Little Alton (Alton end in 1788 - 91[28]) had a sluice and a dam indicated in the 1860 OS, causing the Garrier Burn to form a pond in the area on the opposite side of the lane. The purpose of this arrangement is unknown, however a Crumshaw or Crunshaw Mill (Cranshaw) is mentioned in several early 17th-century documents and this may have been the site or possibly up at Lochend, which is also mentioned as existing at that time.[40] The name Cothouse is given to these two cottages in Aitken's 1829 map. A cothouse was a cottage tied to a farm labourer and latterly they were often used as homes for the old and infirm, usually widows. According to Aiton they had 'no internal partitions, no smoke-funnels or glass in the windows and had damp clay floors about 12 feet (3.7 m) square. Masons, wrights, smiths, shoe-makers and weavers sometimes lived in buildings of this general description.

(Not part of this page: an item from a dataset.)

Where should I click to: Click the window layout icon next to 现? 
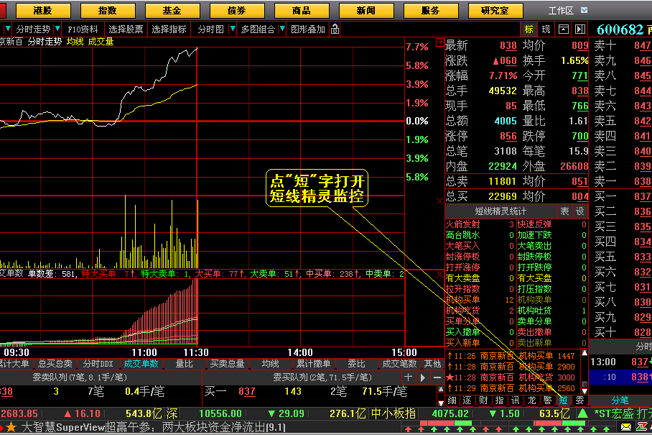tap(564, 29)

Alton Farm (1912 & 1923), also Aulton (1820), Auldton, Auldtoun, Old Town (1807) and Oldtoun (1654 & 1775) has therefore been referred to as 'old' as far back as the early 17th century and it may have been one of the first 'touns' in the area. The term alltan in Gaelic is however the diminutive of allt, therefore a little stream, which fits well.[41]: 10 Altonhead Farm lies nearby. As noted elsewhere, in 1675 Sir John Cunninghame Bart., conveyed to Robert Cunningham, druggist / apothecary, Edinburgh, the lands of 'Auldtoun, Langmuir, Langsyde and Lambrochtoune in whose family they seem to have remained until 1820, when George Cunninghame was the owner. The 1788 - 91 Eglinton Estate plans mark an Aulton Law just above the farm and below the small wood.[42]

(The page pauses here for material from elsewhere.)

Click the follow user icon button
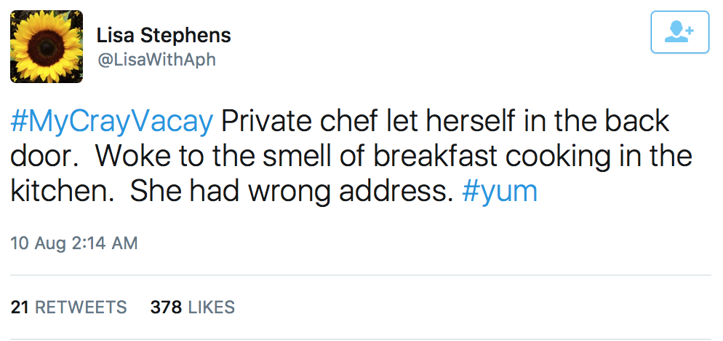The width and height of the screenshot is (723, 341). (x=679, y=32)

A track ran from Wheatrig, (previously Whatrig,[43] Whiterig in 1775, Whiteriggs[42] in 1832 and Whyrigg in 1654) Farm to Hillhead Farm. A Cranshaw Farm is marked in 1832 and 1821, but not marked in 1775. A cran in Scots was a "crane" or "heron" and the 'shaw' or small wood is still present. In the days when the loch was present cranes would have been a common sight and may even have nested in the wood, hence the name. Herons are still very common in the area. Cranshaw was a farm located near Little Alton on the northern side of the lane, clearly indicated in the Montgomerie Estate plans of 1788 - 91.[28]

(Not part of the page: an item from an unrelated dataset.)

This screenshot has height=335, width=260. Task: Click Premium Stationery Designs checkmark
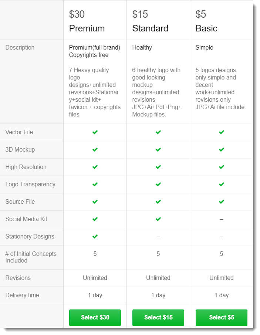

James Templeton and his spouse Agnes Steele farmed 'Hillhead' in the late 19th century, with James dying on 14 March 1905 aged 84 and Agnes on 16 August 1902, aged 79. They were buried in the Kilmaurs-Glencairn church cemetery.
Robertson records that the widow of Mr. James Ross of Whiteriggs (Wheatrig), Christian Wallace daughter to the Laird of Auchans, married William Rankine of Shiel and thereafter became Lady Dreghorn. She had two children by this marriage, Robert and Catherine. John Cowan and his spouse Martha Martin farmed Wheatrig in the early 19th century, John dying aged 63 on 8 March 1836 and Martha on 16 October 1860. They are buried in the Kilmaurs-Glencairn church cemetery. The Eglinton estate improved the farm in 1862, building a turnip shed, milk house, etc.[28]
Between Hillhead Farm and Wheatrig Farm is a dwelling marked as Lochend on the 1860 OS, although it is not marked on earlier or later maps. It is mentioned, together with Crumshaw Mill in 1618.[40] It lies on the old track that connected the two farms and it is close to the confluence of the Garrier and Lochridge Burns, suggesting that a small loch or lochan could well have existed here. A wet meadow still exists at this point,[44] suggesting that the loch was drained during the period of agricultural improvements around 1775. A very large underground culvert was built to carry the large volumes of water away from this area, although its course is no longer known locally.[45] The Lochridge Burn, Garrier Burn and Brackenburn all merge before Alton Bridge. The old bridge here, with its proximity to the 'Old Toun', may have been the Lambroch Bridge marked on Pont's 1654 map.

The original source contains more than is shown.